Web conferencing is set to become one of IT’s biggest service offerings, and in companies where it is a facility they wish to employ, the managers who have the responsibility for administering the IT function in the company will naturally have concerns about maintaining control.
By using an ASP or a remotely web hosted conferencing system, the IT function has to relinquish a certain amount control by deferring to the needs and system requirements of the external service provider. This can have serious implications for the proper control, and perhaps just as importantly, the maintenance of the user’s in house IT system. Why should any user be at the whim of the ASP whenever they decide they have a need to carry out some routine maintenance or implement some critical updates?
An IT manager needs to have complete control which enables him/her to action essential maintenance to all parts of the IT infrastructure as when he/she deems it right to do so. This is one of the main reasons why deploying an in-house web conferencing facility that the company actually owns is becoming the best choice solution for many companies.

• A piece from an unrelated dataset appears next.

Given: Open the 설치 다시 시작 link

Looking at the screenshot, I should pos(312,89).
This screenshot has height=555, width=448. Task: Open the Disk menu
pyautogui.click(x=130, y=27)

The other issue with using an external ASP for web conferencing is the concern about security. When an organization deploys its own in-house web conference system, it does so behind its own firewall system and is not reliant on the internet in any way. This in itself is a big plus as it leaves all the protection in place that is safeguarding the internal IT network.
It is then possible for the IT department to allow external participation in the web conferencing services to be granted access via encryption through either SSL (Secure Sockets Layer) or the more recent TLS (Transport Layer Security). Also, through internal deployment, any ready made presentations and even the archive records of previous conferences are all held in perfect safety behind that firewall, so everything is properly protected.
So when organizations go shopping for the appropriate web conferencing product, safety and security must be as high on the list of prerequisites as system performance specification. Systems like the RHUB TurboMeeting 4.0 product meet all of the criteria safety conscious IT managers throw at them. They even protect against interactive conferencing where the participants are sending data back along the link. They also have the programming to navigate around the different firewall protocols that the various delegated PCs or Macs have loaded.
RHUB and one or two of their main competitors supply products that provide best in class secure web conferencing backed up with excellent technical support should you need it.